THE DESIGN OF LATTICES FROM DNA BRANCHED JUNCTIONS: PRINCIPLES AND PROBLEMS. N.C. Seeman, J. Qi, X. Li, X. Yang, B. Liu and H. Qiu, Chemistry Dept., New York University, New York, NY 10003, USA.

A significant goal of crystallography is 3-D structural control that enables the construction of both individual objects and periodic matter. There are at least three elements necessary for the control of 3-D structure: [1] The predictable specificity of interactions between components; [2] the structural predictability of intermolecular products; and [3] the structural rigidity of the components. The first two of these elements allow for topological control over the products of assembly, in the senses both of the connectivity of the molecular graph and of the linking of plectonemic substructures. The third element, structural rigidity, appears to be needed to fabricate targets that contain symmetry; hence it seems to be particularly important for the construction of periodic networks, whose components exhibit translational symmetry. We are pursuing these ends with synthetic DNA branched junctions. Ligating branched structures generates stick-figures whose edges are duplex DNA, and whose vertices are branch points. Control of topology (elements [1] and [2] above) in this system is strong, and it has allowed us to build DNA molecules whose helix axes have the connectivities of a cube (1 below) and of a truncated octahedron (2 below).
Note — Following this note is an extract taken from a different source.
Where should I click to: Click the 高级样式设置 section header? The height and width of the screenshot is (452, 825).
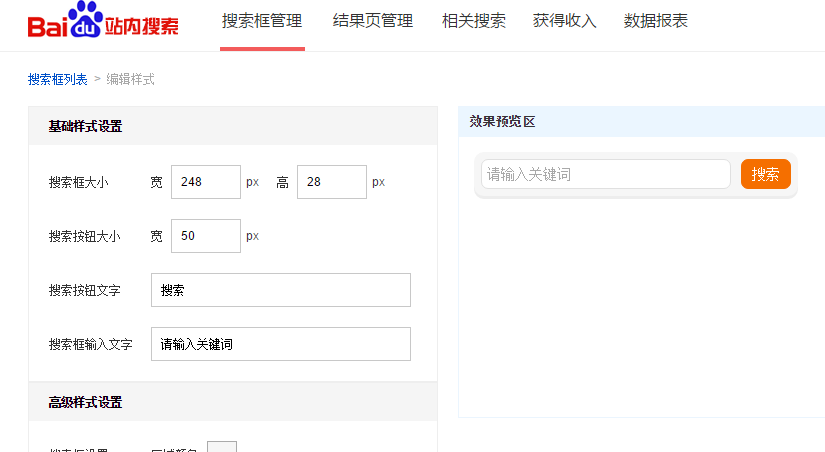point(86,402)
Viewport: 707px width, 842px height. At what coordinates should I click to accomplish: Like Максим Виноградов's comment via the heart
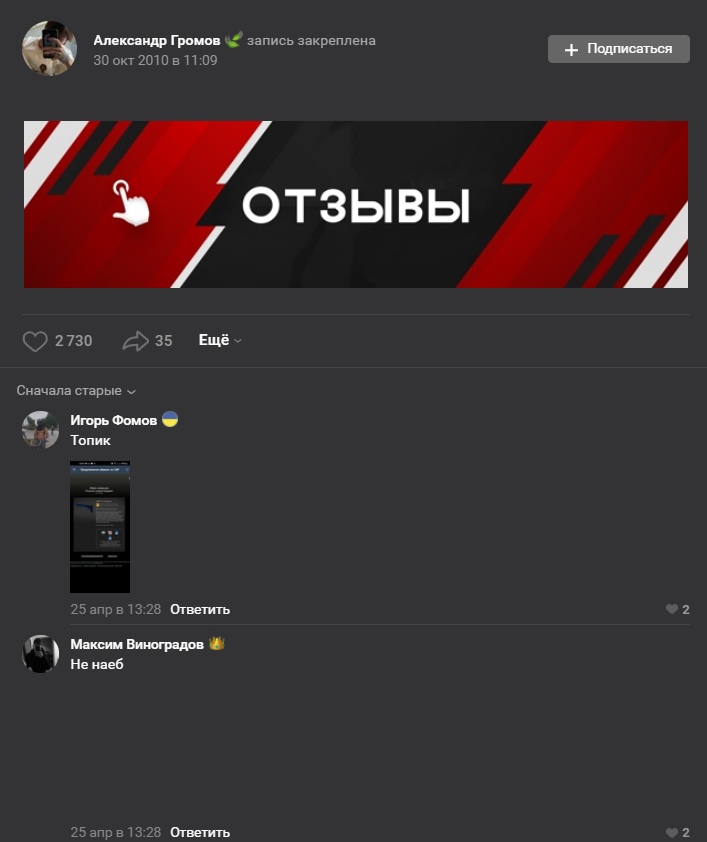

To construct lattices, we have sought rigid components, by using DNA triangles whose branches are bulged junctions. By alternating triangles with the bulges on the inside (I) and outside (O) strands, one generates a module with a reporter strand (dark strand in 3 below), whose fate reflects the rigidity of the complex in ligation closure experiments. We have performed such experiments with the components of 3, and find that this system does not satisfy criterion [3]. The search for rigid DNA components continues.

This work has been supported by grants from the NIH and ONR.